====== Testo fornito

Storie di malessere economico: «Al supermercato la spesa è aumentata 50 euro a settimana, bisogna fare rinunce»
Inchiesta su consumi e modello veneto. La storia di Luca Degli Esposti, trevigiano di 48 anni, impiegato in un’azienda manifatturiera. «Si va meno al ristorante, e le vacanze si fanno con altre famiglie per risparmiare»

«La stessa spesa settimanale ti costava 200 euro tre anni fa, invece ora ne paghi 250».
Luca Degli Esposti, 48enne di Treviso, trova una sintesi efficace per riflettere sul tema del potere d’acquisto eroso dal carovita. Sposato con tre figli, è dipendente di un’azienda del manifatturiero: impiegato con competenze informatiche. E, per le vacanze, risparmia, condividendo l’affitto delle strutture con altre famiglie. Degli Esposti, la cartina al tornasole del carovita?
«Al supermercato, quando fai la spesa della settimana. Siamo in cinque, spesso compriamo anche per sei o sette, contando nonni o amici che magari abbiamo ospiti a cena. Mi riferisco solo all’alimentare: carne, frutta, verdura. E se qualche anno fa bastavano 180-200 euro, ora sotto i 250 non te la cavi. Cerchi di mantenere lo stesso tenore di vita, perciò devi prestare più attenzione alle offerte. Purtroppo è aumentato un po’ tutto. E all’aumento dei generi alimentari non è seguito un parallelo aumento dei salari».

============
====== Dati di input

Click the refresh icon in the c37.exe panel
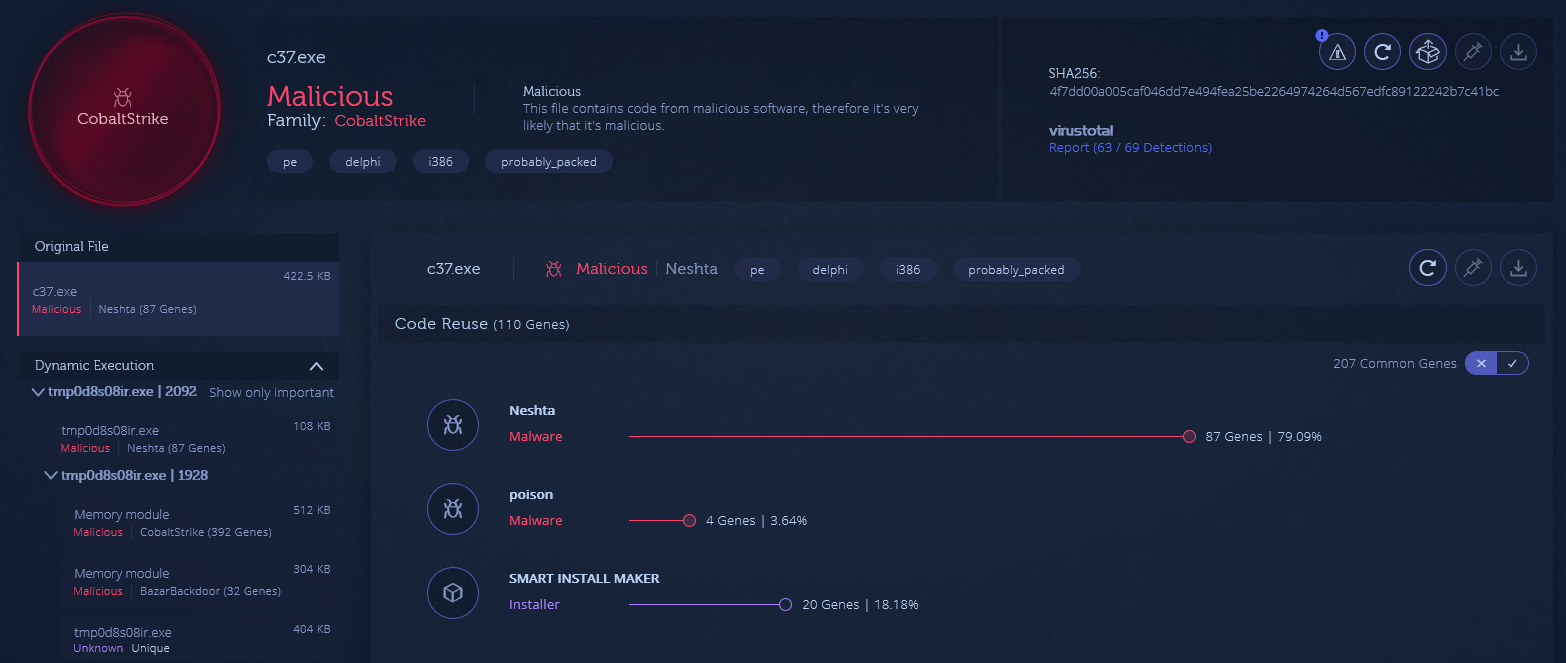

============

— Attività da svolgere —
Traduci in inglese la frase dell'articolo sul carovita "E all’aumento dei generi alimentari non è seguito un parallelo aumento dei salari."

— Risposta all'attività —
And the rise in food prices has not been matched by a corresponding rise in wages.